Je ne vais pas ici exposer et commenter toutes les théories qui discutent du rapport image/langage, lequel rapport sous-tend toute appréhension d'une photographie, en oriente la « lecture » et influe sur son sens. Il y a de nombreux écrits qui en traitent, et je me contenterai d'y renvoyer le lecteur. Toute photographie appelle le langage, le provoque et l'impose comme son indéfectible complément. Une photo est primordialement un acte déictique : elle est pure monstration. C'est un index tendu qui pointe vers ce qu'il y a à voir : « Regarde ça, là ! Tu as vu ça ? ». On le voit, montrer c'est déjà dire – quand même ne s'agirait-il encore que de simples exclamations. Mais elles sont déjà la manifestation primordiale d'une expérience native, naturelle et spontanée de notre être au monde. La parole se joint naturellement au geste, et la photographie en est l'illustration.

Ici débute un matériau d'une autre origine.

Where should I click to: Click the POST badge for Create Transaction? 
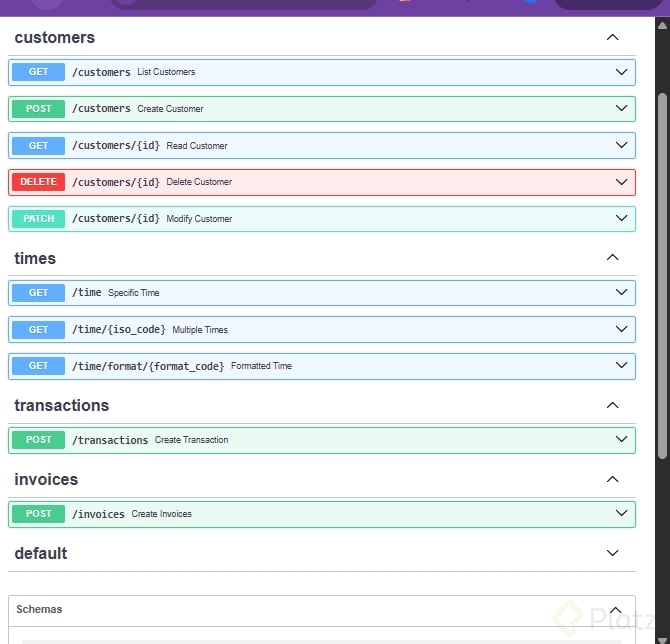[38, 440]

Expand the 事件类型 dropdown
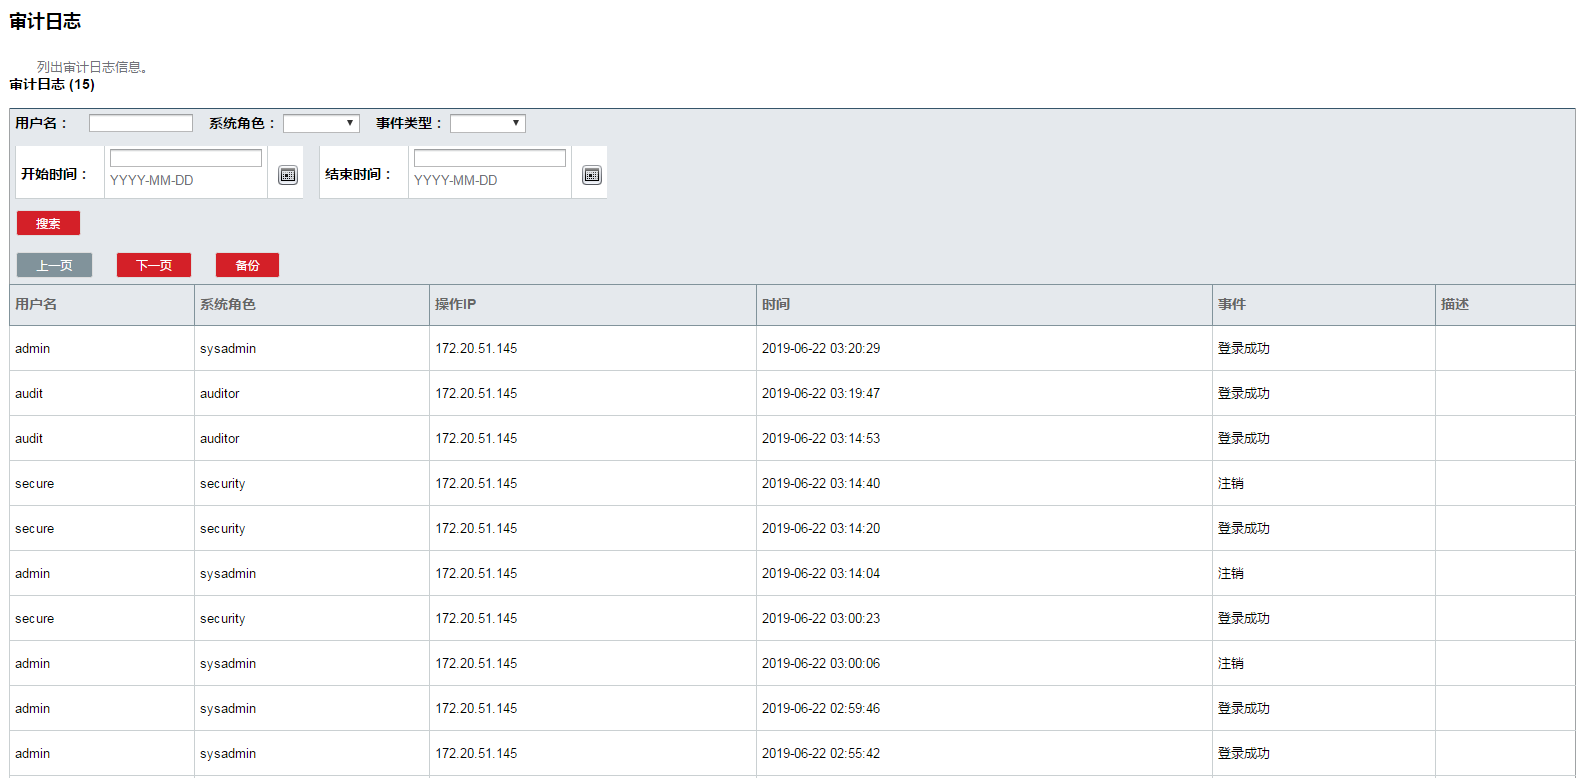click(487, 123)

Pourquoi montrer ça, justement ? Parce que cela ne nous laisse pas indifférent. Une photographie, c'est une invitation à dire ce que l'on ressent, ce que l'image suscite comme émotions, ce qu'elle éveille comme idées, ce qu'elle permet comme interprétations possibles. C'est une façon de comprendre le monde, et parce que toute compréhension est par nature interprétation, il faut le dire.

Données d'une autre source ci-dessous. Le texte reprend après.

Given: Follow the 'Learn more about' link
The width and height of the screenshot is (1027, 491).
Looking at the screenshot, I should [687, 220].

Tout cela est inévitablement fort subjectif. C'est ma façon de percevoir et d'interpréter ces photographies qui s'exprime par là. Il ne saurait en être autrement d'ailleurs, et je considère que c'est même une vertu. Car c'est une invite à la réflexion et à la prise de position. Et ces commentaires sont d'autant plus subjectifs que je suis moi-même l'auteur de ces photographies. C'est une position privilégiée, certes, mais aussi d'autant plus singulière. Car ce que j'exprime là par ces mots, c'est justement ma propre expérience de photographe. Je dis ce que j'ai ressenti au moment de les faire, ce qui m'a poussé à appuyer sur le déclencheur, mais aussi ce qu'elles évoquent encore pour moi quand je les regarde quelquefois plusieurs dizaines d'années plus tard. L'acte de photographier ne se résume pas à la seule prise de vue ; il s'étend jusqu'à la contemplation de l'image réalisée, par quoi il acquiert une dimension vraiment universelle et partagée, puisqu'il peut être maintenant vécu par tous ceux qui perçoivent l'image qu'il met sous leurs yeux. Ce que j'ai finalement cherché à exprimer par ces textes, c'est justement cette expérience photographique que j'ai décrite ailleurs, et que je voudrais faire vivre maintenant de manière plus concrète, plus intuitive, plus vivante que ce que j'ai pu en dire précédemment dans une contexte et une langue plus « théoriques » ou « abstraits ».
Cinquante-deux photographies et leurs commentaires donc, à raison d'une par semaine. C'est une discipline que je m'impose car elle me force à réfléchir sur la portée émotionnelle que peut provoquer toute photographie, selon le contexte dans lequel est est réalisée et observée ultérieurement, et qui doit aider à comprendre le sens d'une démarche de photographe. De leur réception – ou non-réception – dépendra le projet de les publier sous forme d'un livre.